**What you need to do:** Return the full article on five London plays below, word for word.

**Extract provided:**
++++

Five plays to see as soon as you can
London is steeped in exciting opportunities at the theatre, this summer more than ever. We give you our top five plays to see before they’re gone.
A Human Being Died That Night
Nicholas Wright’s stage adaptation of Pumla Gobodo-Madikizela’s best-selling book is, by all accounts, a must-see for any theatregoer. Madikizela, a prison psychologist whose one-time client was Eugene de Kock (the notorious South African police colonel during the Apartheid) is depicted here, attempting to locate the human within a seemingly monstrous figure. A powerful and moving piece of drama, A Human Being Died That Night is only on at the Hampstead Theatre for another two weeks, so don’t miss it.
A Human Being Died That Night is at the Hampstead Downstairs Theatre until 15th June 2014.
Waiting for Godot
Four years have gone by since Tom Stourton and Tom Palmer uploaded their first High Renaissance Man sketch to YouTube, where it became a viral hit. Those years have treated the comedy duo (named Totally Tom) well, having been nominated for the Foster’s Edinburgh Comedy award in 2011 and then making an appearance in BBC Three’s Live at the Electric and E4’s Comedy Lab. Here, they turn their hand to Beckett, in an original and modern take on an oft-interpreted piece of absurdist theatre.

++++

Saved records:
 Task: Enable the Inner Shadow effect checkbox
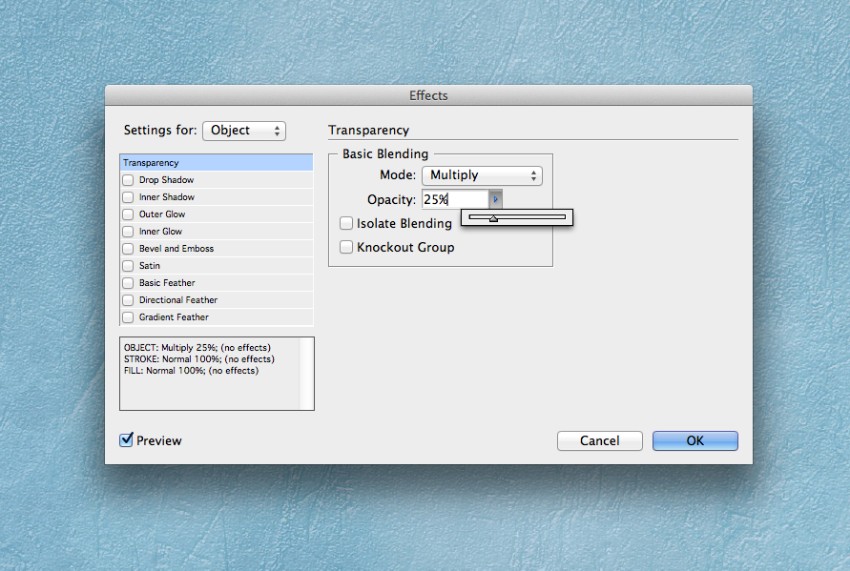(x=128, y=197)
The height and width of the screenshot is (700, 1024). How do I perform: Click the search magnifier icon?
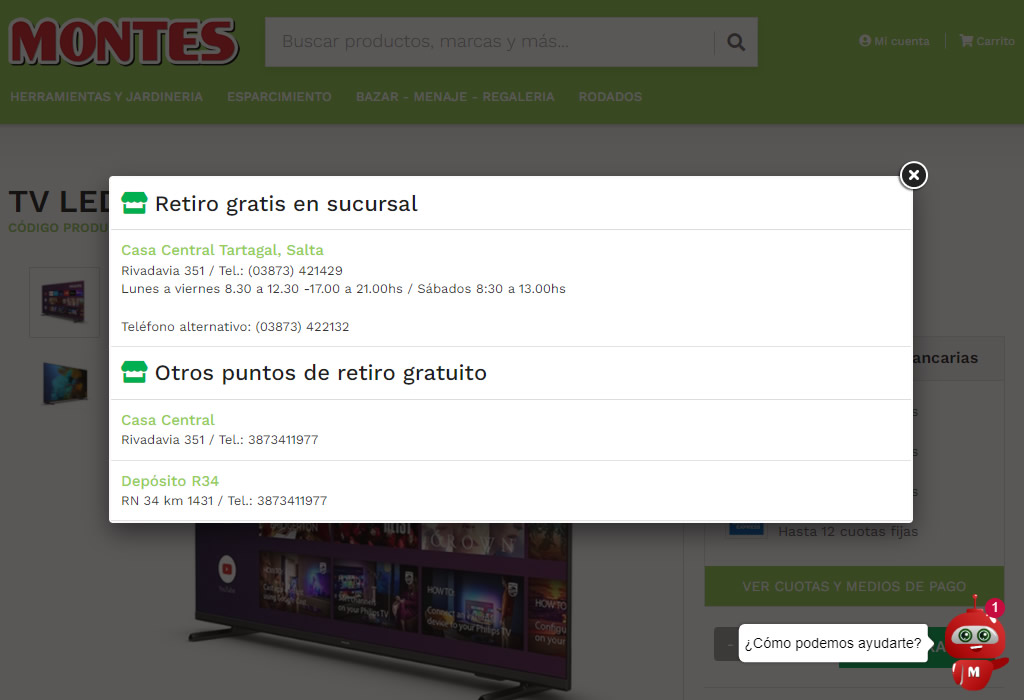tap(736, 42)
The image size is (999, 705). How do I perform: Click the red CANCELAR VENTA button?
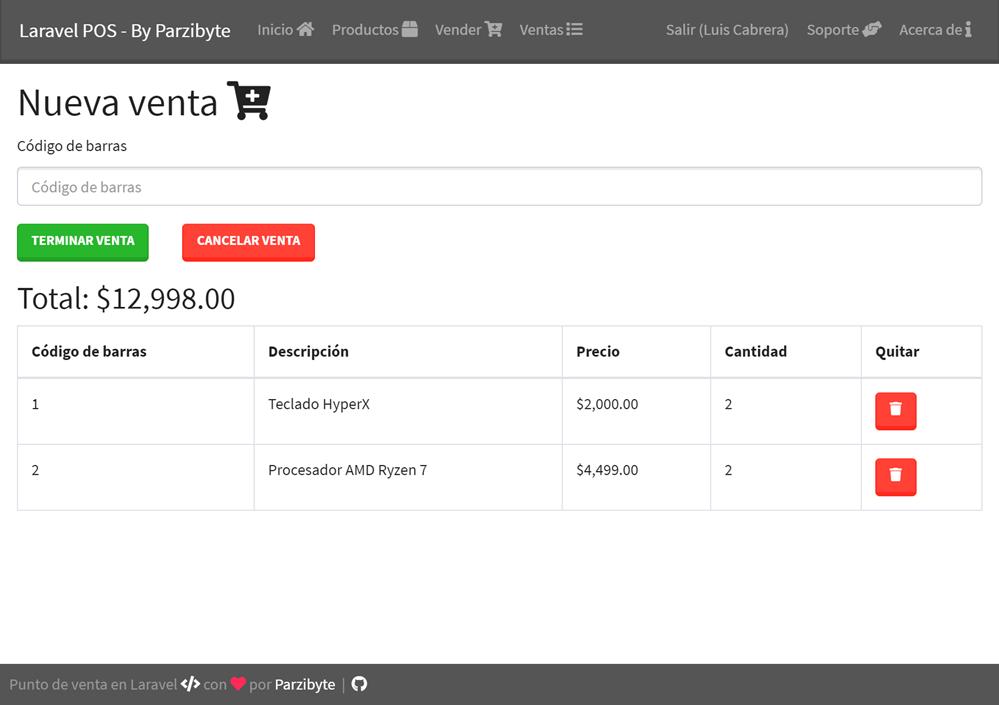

++++

**Result of the task:**
Five plays to see as soon as you can
London is steeped in exciting opportunities at the theatre, this summer more than ever. We give you our top five plays to see before they’re gone.
A Human Being Died That Night
Nicholas Wright’s stage adaptation of Pumla Gobodo-Madikizela’s best-selling book is, by all accounts, a must-see for any theatregoer. Madikizela, a prison psychologist whose one-time client was Eugene de Kock (the notorious South African police colonel during the Apartheid) is depicted here, attempting to locate the human within a seemingly monstrous figure. A powerful and moving piece of drama, A Human Being Died That Night is only on at the Hampstead Theatre for another two weeks, so don’t miss it.
A Human Being Died That Night is at the Hampstead Downstairs Theatre until 15th June 2014.
Waiting for Godot
Four years have gone by since Tom Stourton and Tom Palmer uploaded their first High Renaissance Man sketch to YouTube, where it became a viral hit. Those years have treated the comedy duo (named Totally Tom) well, having been nominated for the Foster’s Edinburgh Comedy award in 2011 and then making an appearance in BBC Three’s Live at the Electric and E4’s Comedy Lab. Here, they turn their hand to Beckett, in an original and modern take on an oft-interpreted piece of absurdist theatre.